This CFP welcomes papers that contribute to a critical assessment of the conceptualization of empowerment in the context of gender and international development. There has been an increasing focus on promoting and measuring women’s empowerment as a means to achieve sustainable development outcomes. However, some argue that, both conceptually and in practice, empowerment has lost its critical edge; its radical feminist roots are lost in the term’s “elasticity” (Cornwall, 2016, p. 342) within development objectives (Cornwall, 2016; Mosedale, 2014).
Dominant paradigms mold empowerment to fit economic development objectives, presuming that if women gain access to or control over particular economic resources, they can better compete in the market economy and benefit from processes of growth. This presumption often automates the use of material attainments as measures of empowerment, such as obtaining micro-loans, increasing access to agricultural inputs, ownership of land, and other tangible resources (Quisumbing, Rubin, & Sproule, 2016).

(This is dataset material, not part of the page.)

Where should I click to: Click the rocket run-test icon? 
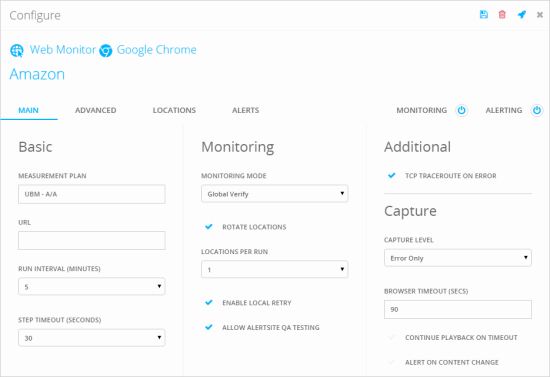coord(522,14)
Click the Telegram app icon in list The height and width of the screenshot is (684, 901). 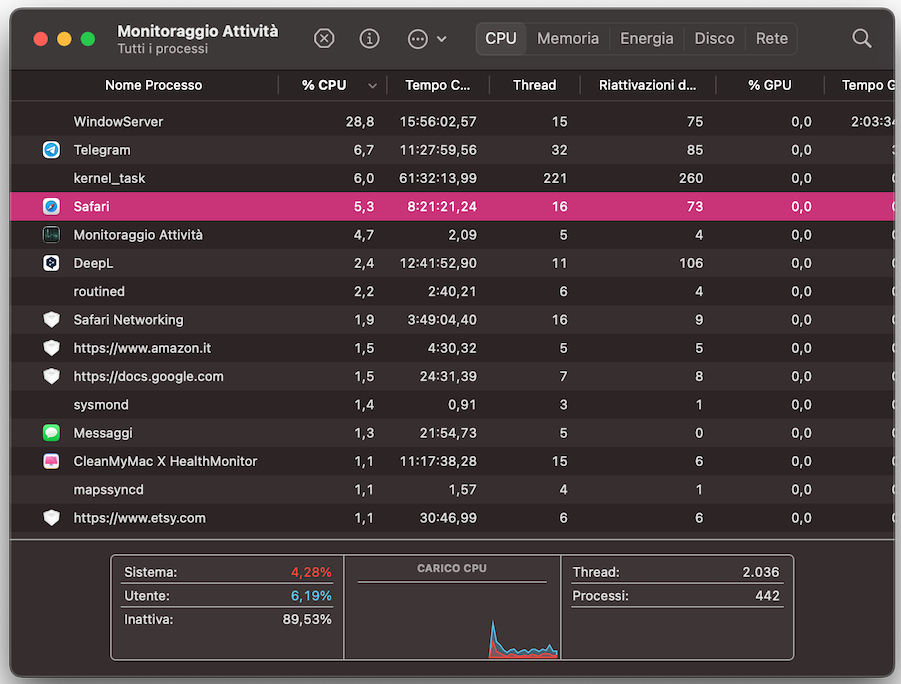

Limiting the concept of empowerment to quantifiable results such as these discounts people’s subjective experiences and fails to recognize the underlying institutions, norms, beliefs, and practices that affect how men and women navigate their everyday livelihoods (Quisumbing, Rubin, & Sproule, 2016).
Efforts to understand, measure, and support women’s empowerment must acknowledge the place-based complexities, intergenerational variation, and nuanced meaning of empowerment (Tsikata & Darkwah, 2014). Spaces and places of everyday life contest and redefine norms, perceptions, and beliefs; these underpin power dynamics within individuals, households, and communities (Nightingale, 2011). Through this CFP, we welcome a feminist political ecology perspective to muddy the conceptualizations of empowerment – now “mainstreamed” throughout development projects – in which intricate and contextual negotiations of power are often overlooked. From this perspective, we welcome papers that include:
- Mobility and accessibility
- Subjective indicators of empowerment
- Transformative social and behavior change
- Household decision-making and negotiations of power
- Engaging masculinities for women’s empowerment
- Gendered division of labor/Paid and unpaid work
- Intersectionality and empowerment
- Social capital, leadership, and collective action
Please email enquiries and abstracts (300 words) to Kaitlyn Spangler (Kaitlyns@vt.edu) or Daniel Sumner (Dmsumner@vt.edu) by November 13, 2017. Authors will be notified by November 17 regarding acceptance to the session, and they must register for the conference and submit their abstracts through the DOPE website (www.politicalecology.org) by the December 1 deadline to be added to the paper session.
References:
Cornwall, A. (2016). Women's empowerment: What works? Journal of International Development, 28, 342-359.
Mosedale, S. (2014). Women's empowerment as a development goal: Taking a feminist standpoint. Journal of International Development, 26, 1115-1125.
Nightingale, A. (2011). Bounding indifference: Intersectionality and the material production of gender, caste, class and environment in Nepal. Geoforum, 42(2011), 153-162.
Tsikata, D., & Darkwah, A. K. (2014). Researching empowerment: On methodological innovations, pitfalls, and challenges. Women's Studies International Forum, 25(2014), 81-89.